— Task —
Report every line below that holds the word "computer".

— Material provided —
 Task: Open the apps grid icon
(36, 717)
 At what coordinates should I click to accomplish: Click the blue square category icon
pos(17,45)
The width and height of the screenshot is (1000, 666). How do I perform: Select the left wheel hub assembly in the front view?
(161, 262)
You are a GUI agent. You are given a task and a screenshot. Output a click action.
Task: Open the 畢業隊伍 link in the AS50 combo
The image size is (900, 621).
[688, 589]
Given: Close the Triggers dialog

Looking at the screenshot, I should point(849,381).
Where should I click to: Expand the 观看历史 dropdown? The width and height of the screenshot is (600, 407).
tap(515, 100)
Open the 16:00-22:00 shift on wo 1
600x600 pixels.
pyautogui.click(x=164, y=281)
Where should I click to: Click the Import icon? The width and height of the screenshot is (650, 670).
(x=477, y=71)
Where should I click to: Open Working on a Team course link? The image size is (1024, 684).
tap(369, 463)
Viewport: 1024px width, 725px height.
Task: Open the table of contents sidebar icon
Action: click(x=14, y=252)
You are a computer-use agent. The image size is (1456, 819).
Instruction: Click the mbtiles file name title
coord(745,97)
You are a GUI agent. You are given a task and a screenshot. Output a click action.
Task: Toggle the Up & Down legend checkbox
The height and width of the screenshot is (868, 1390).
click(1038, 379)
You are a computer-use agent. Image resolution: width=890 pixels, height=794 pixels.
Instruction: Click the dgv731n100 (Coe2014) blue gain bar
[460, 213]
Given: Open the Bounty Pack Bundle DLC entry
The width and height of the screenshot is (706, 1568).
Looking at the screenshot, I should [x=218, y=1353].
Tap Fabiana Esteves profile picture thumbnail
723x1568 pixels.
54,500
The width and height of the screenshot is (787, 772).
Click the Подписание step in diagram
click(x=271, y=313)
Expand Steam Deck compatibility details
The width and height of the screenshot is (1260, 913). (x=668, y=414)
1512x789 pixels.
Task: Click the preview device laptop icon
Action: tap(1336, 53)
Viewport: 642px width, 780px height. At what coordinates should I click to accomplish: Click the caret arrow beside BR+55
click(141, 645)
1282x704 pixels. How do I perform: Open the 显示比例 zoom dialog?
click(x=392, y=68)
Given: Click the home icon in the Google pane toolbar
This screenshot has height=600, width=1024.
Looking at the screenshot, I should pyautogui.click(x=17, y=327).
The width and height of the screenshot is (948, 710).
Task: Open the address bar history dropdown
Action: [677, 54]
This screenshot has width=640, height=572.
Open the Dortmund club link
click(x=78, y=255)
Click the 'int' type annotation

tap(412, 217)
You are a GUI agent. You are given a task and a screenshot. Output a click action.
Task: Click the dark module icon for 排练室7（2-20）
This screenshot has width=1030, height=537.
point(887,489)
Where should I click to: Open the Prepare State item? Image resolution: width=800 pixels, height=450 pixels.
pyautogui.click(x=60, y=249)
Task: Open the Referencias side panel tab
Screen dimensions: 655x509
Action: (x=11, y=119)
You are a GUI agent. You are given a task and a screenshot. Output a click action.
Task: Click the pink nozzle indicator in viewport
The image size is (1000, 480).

— Task solution —
You are a computer-use agent. The image size is (1456, 819).
You are a computer-use agent. Image resolution: width=890 pixels, height=794 pixels.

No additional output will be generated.